■ **The problem**:
Transcribe all the data, leaving each word as it is.
-*-
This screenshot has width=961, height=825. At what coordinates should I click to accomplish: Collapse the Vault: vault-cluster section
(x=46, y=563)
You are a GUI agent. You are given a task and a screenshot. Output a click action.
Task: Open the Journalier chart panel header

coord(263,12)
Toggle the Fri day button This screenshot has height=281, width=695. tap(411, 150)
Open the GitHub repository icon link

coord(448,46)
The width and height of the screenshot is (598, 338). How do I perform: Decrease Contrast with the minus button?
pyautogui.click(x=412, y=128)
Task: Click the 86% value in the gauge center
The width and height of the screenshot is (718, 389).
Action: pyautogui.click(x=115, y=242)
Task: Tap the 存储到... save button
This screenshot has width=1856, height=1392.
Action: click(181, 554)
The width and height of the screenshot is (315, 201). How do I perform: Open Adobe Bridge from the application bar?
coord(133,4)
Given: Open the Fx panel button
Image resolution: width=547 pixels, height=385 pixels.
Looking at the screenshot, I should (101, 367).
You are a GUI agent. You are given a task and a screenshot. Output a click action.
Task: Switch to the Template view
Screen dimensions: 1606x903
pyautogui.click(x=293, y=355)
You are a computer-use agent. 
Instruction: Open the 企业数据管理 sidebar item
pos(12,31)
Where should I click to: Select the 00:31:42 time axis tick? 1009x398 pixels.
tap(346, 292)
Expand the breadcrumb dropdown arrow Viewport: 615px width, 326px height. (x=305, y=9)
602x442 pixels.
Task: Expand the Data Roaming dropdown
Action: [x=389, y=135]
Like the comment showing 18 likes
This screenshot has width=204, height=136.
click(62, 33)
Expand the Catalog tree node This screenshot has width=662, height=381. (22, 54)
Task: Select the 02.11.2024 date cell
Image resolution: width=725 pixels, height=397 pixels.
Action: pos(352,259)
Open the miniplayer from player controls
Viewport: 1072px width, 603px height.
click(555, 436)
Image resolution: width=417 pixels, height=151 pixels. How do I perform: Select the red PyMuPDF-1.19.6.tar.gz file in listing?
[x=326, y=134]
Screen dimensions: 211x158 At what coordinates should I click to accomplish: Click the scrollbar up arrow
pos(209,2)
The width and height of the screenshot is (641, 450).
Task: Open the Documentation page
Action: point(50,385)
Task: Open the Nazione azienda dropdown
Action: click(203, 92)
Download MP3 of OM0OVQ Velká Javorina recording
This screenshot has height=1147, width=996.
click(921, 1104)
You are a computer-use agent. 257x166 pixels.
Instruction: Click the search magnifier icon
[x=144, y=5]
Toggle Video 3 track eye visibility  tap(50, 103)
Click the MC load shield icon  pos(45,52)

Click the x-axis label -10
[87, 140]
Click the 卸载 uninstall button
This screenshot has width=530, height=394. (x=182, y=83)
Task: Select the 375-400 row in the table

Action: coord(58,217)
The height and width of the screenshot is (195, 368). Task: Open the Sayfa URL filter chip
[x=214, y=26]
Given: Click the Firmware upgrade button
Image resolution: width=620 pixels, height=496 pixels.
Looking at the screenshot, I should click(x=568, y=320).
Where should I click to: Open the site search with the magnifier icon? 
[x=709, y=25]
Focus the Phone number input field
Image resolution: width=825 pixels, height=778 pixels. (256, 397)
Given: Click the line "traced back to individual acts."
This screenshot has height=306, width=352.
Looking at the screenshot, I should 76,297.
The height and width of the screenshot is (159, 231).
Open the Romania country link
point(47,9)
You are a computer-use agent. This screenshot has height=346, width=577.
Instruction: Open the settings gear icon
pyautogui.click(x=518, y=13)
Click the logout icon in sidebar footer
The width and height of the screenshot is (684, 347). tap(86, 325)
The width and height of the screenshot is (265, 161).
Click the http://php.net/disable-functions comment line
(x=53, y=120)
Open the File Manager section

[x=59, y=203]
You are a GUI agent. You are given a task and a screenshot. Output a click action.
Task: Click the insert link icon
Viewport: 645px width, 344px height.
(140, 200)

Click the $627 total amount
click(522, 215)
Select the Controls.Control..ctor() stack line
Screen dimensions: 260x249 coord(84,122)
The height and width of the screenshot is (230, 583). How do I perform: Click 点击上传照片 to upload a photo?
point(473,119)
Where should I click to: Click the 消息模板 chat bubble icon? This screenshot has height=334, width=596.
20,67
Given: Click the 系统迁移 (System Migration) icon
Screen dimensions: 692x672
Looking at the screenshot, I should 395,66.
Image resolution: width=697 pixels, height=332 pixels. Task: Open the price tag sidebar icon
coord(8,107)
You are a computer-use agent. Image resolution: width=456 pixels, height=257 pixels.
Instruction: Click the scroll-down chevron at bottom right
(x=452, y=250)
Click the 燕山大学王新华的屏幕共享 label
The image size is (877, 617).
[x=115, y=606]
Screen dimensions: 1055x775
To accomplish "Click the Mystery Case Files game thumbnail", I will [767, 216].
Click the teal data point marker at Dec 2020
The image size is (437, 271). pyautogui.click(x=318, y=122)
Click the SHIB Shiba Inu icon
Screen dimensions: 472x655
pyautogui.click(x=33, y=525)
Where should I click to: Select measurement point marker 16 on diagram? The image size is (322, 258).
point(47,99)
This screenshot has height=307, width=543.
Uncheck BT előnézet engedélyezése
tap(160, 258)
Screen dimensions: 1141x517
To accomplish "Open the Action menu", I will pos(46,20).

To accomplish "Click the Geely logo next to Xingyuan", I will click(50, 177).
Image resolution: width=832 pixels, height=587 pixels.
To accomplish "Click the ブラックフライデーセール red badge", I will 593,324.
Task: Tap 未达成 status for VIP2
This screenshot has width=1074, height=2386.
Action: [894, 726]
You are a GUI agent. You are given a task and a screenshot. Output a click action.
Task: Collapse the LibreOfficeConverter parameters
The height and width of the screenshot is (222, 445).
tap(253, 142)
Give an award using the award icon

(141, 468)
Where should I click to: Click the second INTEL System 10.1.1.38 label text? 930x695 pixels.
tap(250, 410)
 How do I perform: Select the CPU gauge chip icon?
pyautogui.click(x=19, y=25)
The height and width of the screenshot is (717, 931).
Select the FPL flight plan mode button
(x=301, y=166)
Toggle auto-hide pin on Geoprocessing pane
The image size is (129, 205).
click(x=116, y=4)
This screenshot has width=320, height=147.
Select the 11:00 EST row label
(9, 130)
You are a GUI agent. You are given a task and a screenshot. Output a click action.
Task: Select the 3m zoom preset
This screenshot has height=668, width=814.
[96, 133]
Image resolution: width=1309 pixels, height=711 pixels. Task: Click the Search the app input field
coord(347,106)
-*-
■ **Output for this exercise**:
This screenshot has width=961, height=825. At what coordinates should I click to accomplish: Collapse the Vault: vault-cluster section
(x=46, y=563)
You are a GUI agent. You are given a task and a screenshot. Output a click action.
Task: Open the Journalier chart panel header

coord(263,12)
Toggle the Fri day button This screenshot has height=281, width=695. tap(411, 150)
Open the GitHub repository icon link

coord(448,46)
The width and height of the screenshot is (598, 338). How do I perform: Decrease Contrast with the minus button?
pyautogui.click(x=412, y=128)
Task: Click the 86% value in the gauge center
The width and height of the screenshot is (718, 389).
Action: pyautogui.click(x=115, y=242)
Task: Tap the 存储到... save button
This screenshot has width=1856, height=1392.
Action: click(181, 554)
The width and height of the screenshot is (315, 201). How do I perform: Open Adobe Bridge from the application bar?
coord(133,4)
Given: Open the Fx panel button
Image resolution: width=547 pixels, height=385 pixels.
Looking at the screenshot, I should (101, 367).
You are a GUI agent. You are given a task and a screenshot. Output a click action.
Task: Switch to the Template view
Screen dimensions: 1606x903
pyautogui.click(x=293, y=355)
You are a computer-use agent. 
Instruction: Open the 企业数据管理 sidebar item
pos(12,31)
Where should I click to: Select the 00:31:42 time axis tick? 1009x398 pixels.
tap(346, 292)
Expand the breadcrumb dropdown arrow Viewport: 615px width, 326px height. (x=305, y=9)
602x442 pixels.
Task: Expand the Data Roaming dropdown
Action: [x=389, y=135]
Like the comment showing 18 likes
This screenshot has width=204, height=136.
click(62, 33)
Expand the Catalog tree node This screenshot has width=662, height=381. (22, 54)
Task: Select the 02.11.2024 date cell
Image resolution: width=725 pixels, height=397 pixels.
Action: pos(352,259)
Open the miniplayer from player controls
Viewport: 1072px width, 603px height.
click(555, 436)
Image resolution: width=417 pixels, height=151 pixels. How do I perform: Select the red PyMuPDF-1.19.6.tar.gz file in listing?
[x=326, y=134]
Screen dimensions: 211x158 At what coordinates should I click to accomplish: Click the scrollbar up arrow
pos(209,2)
The width and height of the screenshot is (641, 450).
Task: Open the Documentation page
Action: point(50,385)
Task: Open the Nazione azienda dropdown
Action: click(203, 92)
Download MP3 of OM0OVQ Velká Javorina recording
This screenshot has height=1147, width=996.
click(921, 1104)
You are a computer-use agent. 257x166 pixels.
Instruction: Click the search magnifier icon
[x=144, y=5]
Toggle Video 3 track eye visibility  tap(50, 103)
Click the MC load shield icon  pos(45,52)

Click the x-axis label -10
[87, 140]
Click the 卸载 uninstall button
This screenshot has width=530, height=394. (x=182, y=83)
Task: Select the 375-400 row in the table

Action: coord(58,217)
The height and width of the screenshot is (195, 368). Task: Open the Sayfa URL filter chip
[x=214, y=26]
Given: Click the Firmware upgrade button
Image resolution: width=620 pixels, height=496 pixels.
Looking at the screenshot, I should click(x=568, y=320).
Where should I click to: Open the site search with the magnifier icon? 
[x=709, y=25]
Focus the Phone number input field
Image resolution: width=825 pixels, height=778 pixels. (256, 397)
Given: Click the line "traced back to individual acts."
This screenshot has height=306, width=352.
Looking at the screenshot, I should 76,297.
The height and width of the screenshot is (159, 231).
Open the Romania country link
point(47,9)
You are a computer-use agent. This screenshot has height=346, width=577.
Instruction: Open the settings gear icon
pyautogui.click(x=518, y=13)
Click the logout icon in sidebar footer
The width and height of the screenshot is (684, 347). tap(86, 325)
The width and height of the screenshot is (265, 161).
Click the http://php.net/disable-functions comment line
(x=53, y=120)
Open the File Manager section

[x=59, y=203]
You are a GUI agent. You are given a task and a screenshot. Output a click action.
Task: Click the insert link icon
Viewport: 645px width, 344px height.
(140, 200)

Click the $627 total amount
click(522, 215)
Select the Controls.Control..ctor() stack line
Screen dimensions: 260x249 coord(84,122)
The height and width of the screenshot is (230, 583). How do I perform: Click 点击上传照片 to upload a photo?
point(473,119)
Where should I click to: Click the 消息模板 chat bubble icon? This screenshot has height=334, width=596.
20,67
Given: Click the 系统迁移 (System Migration) icon
Screen dimensions: 692x672
Looking at the screenshot, I should 395,66.
Image resolution: width=697 pixels, height=332 pixels. Task: Open the price tag sidebar icon
coord(8,107)
You are a computer-use agent. Image resolution: width=456 pixels, height=257 pixels.
Instruction: Click the scroll-down chevron at bottom right
(x=452, y=250)
Click the 燕山大学王新华的屏幕共享 label
The image size is (877, 617).
[x=115, y=606]
Screen dimensions: 1055x775
To accomplish "Click the Mystery Case Files game thumbnail", I will [767, 216].
Click the teal data point marker at Dec 2020
The image size is (437, 271). pyautogui.click(x=318, y=122)
Click the SHIB Shiba Inu icon
Screen dimensions: 472x655
pyautogui.click(x=33, y=525)
Where should I click to: Select measurement point marker 16 on diagram? The image size is (322, 258).
point(47,99)
This screenshot has height=307, width=543.
Uncheck BT előnézet engedélyezése
tap(160, 258)
Screen dimensions: 1141x517
To accomplish "Open the Action menu", I will pos(46,20).

To accomplish "Click the Geely logo next to Xingyuan", I will click(50, 177).
Image resolution: width=832 pixels, height=587 pixels.
To accomplish "Click the ブラックフライデーセール red badge", I will 593,324.
Task: Tap 未达成 status for VIP2
This screenshot has width=1074, height=2386.
Action: [894, 726]
You are a GUI agent. You are given a task and a screenshot. Output a click action.
Task: Collapse the LibreOfficeConverter parameters
The height and width of the screenshot is (222, 445).
tap(253, 142)
Give an award using the award icon

(141, 468)
Where should I click to: Click the second INTEL System 10.1.1.38 label text? 930x695 pixels.
tap(250, 410)
 How do I perform: Select the CPU gauge chip icon?
pyautogui.click(x=19, y=25)
The height and width of the screenshot is (717, 931).
Select the FPL flight plan mode button
(x=301, y=166)
Toggle auto-hide pin on Geoprocessing pane
The image size is (129, 205).
click(x=116, y=4)
This screenshot has width=320, height=147.
Select the 11:00 EST row label
(9, 130)
You are a GUI agent. You are given a task and a screenshot. Output a click action.
Task: Select the 3m zoom preset
This screenshot has height=668, width=814.
[96, 133]
Image resolution: width=1309 pixels, height=711 pixels. Task: Click the Search the app input field
coord(347,106)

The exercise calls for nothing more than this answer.